Selected excerpt –
########################################

When I told Jack (who is once again out of town) of our plans, he thought I was “pulling his leg” about our mission–-knowing me as the agoraphobic that I have come to be. However, deep down I knew that I must return to the city that was the ludicrous locale of many of my memorable memories. I attended college at Georgia State University, one of the coldest, harshest harbingers of city education that has ever existed in the universe and beyond. The last time I set foot there was to turn in a requisite dozen thick copies, a total of approximately eighty pounds, of my Master’s thesis, the result of enough years work to earn me three doctorates. (I was working and had a small child, but I finally completed it.)

Typical of the school’s caring nature, when I arrived soaked in my own perspiration to turn in my thesis on pornography, the cyborg in charge robotically informed me that I had to turn in my imminently deadlined copies to a different building. It was blocks away and in the ninety-plus-degree heat, I found myself trudging like the Cat-in-the-Hat, balancing parcels into the dregs of the city. Finally, to avoid a cult of nasty characters, I cut through an alley. There I squinted, panting heavily and leaning against a brick wall with my sweat-soaked stinking body grasping boxes filled with my pornography thesis copies in a dark environment along with a one-legged man in a wheelchair downing the last swill from a vodka bottle. Close to a heat stroke I dizzily thought “Yes, this is your perfect ending: found dead of heart failure with a one-legged alcoholic, buried amongst the flying pages of a pornography thesis with your name typed on every leaf.”

Miraculously, I actually survived this scene and found my location marginally ahead of deadline, though I know my odor painfully offended some elevator patrons. I came home with a bottle of champagne to celebrate, as my alley partner left me no choice but to find my own beverage. Jack asked, “What are we celebrating?”

So tomorrow, I will return to the scene of my almost tragi-comedic death. I might not make a difference in the world, but this time when I return to the venue of my torture, I swear that God as my witness, I will smell much better.

2 Comments:

At 11:57 AM , Blogger Jerry said...

I've been telling her for years to write a book and express her zany perspective in print.

She seems to be working up to it.

 
At 4:17 PM , Blogger Gail said...

Thank you VERY much and right back at the two of ya! QoD has so many readers that her comments alone are longer than my entire blog.

########################################

Excerpted data –
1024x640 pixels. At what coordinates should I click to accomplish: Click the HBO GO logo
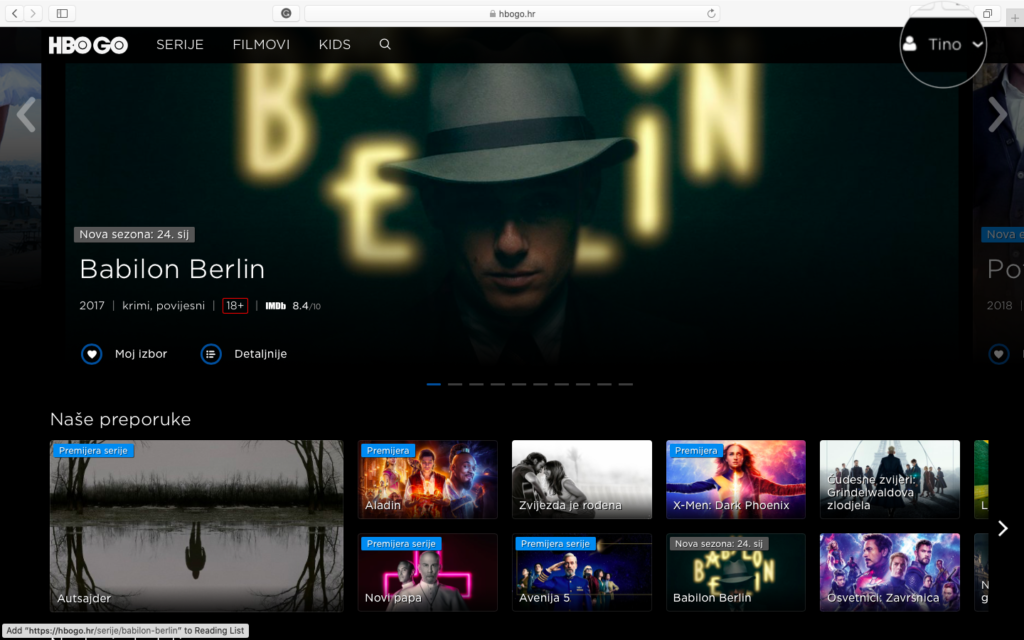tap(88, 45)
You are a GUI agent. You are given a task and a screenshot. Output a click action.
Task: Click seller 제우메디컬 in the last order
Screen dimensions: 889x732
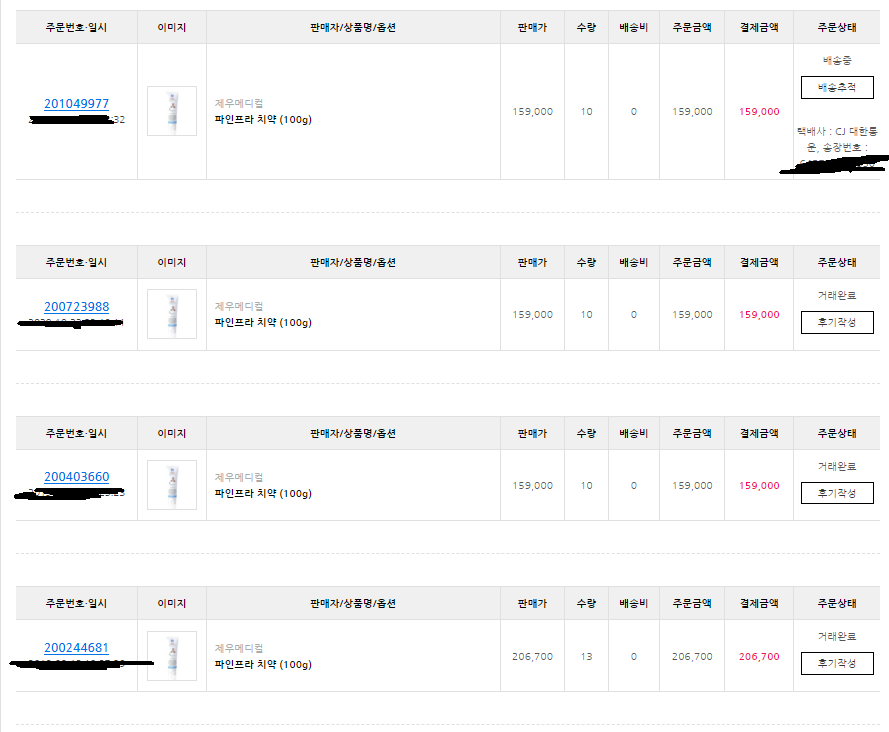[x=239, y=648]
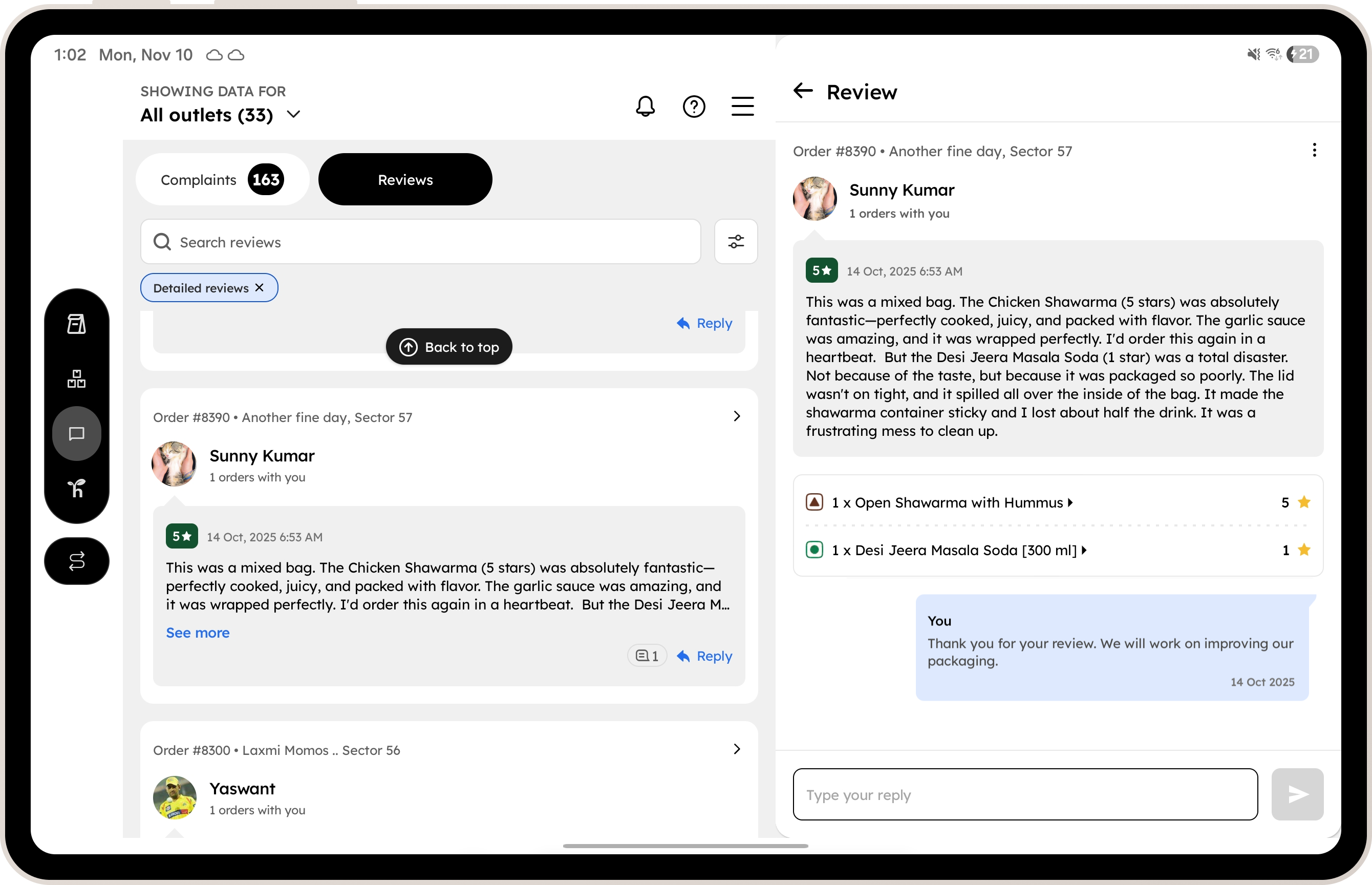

########################################

What to do –
Answer from the blog post:
(a) Which university did the writer attend?
(b) How many copies of the Master's thesis did the writer have to turn in?
(c) What did the writer bring home to celebrate?
Rely only on the blog post for what you need.

Output –
(a) Georgia State University
(b) A dozen
(c) A bottle of champagne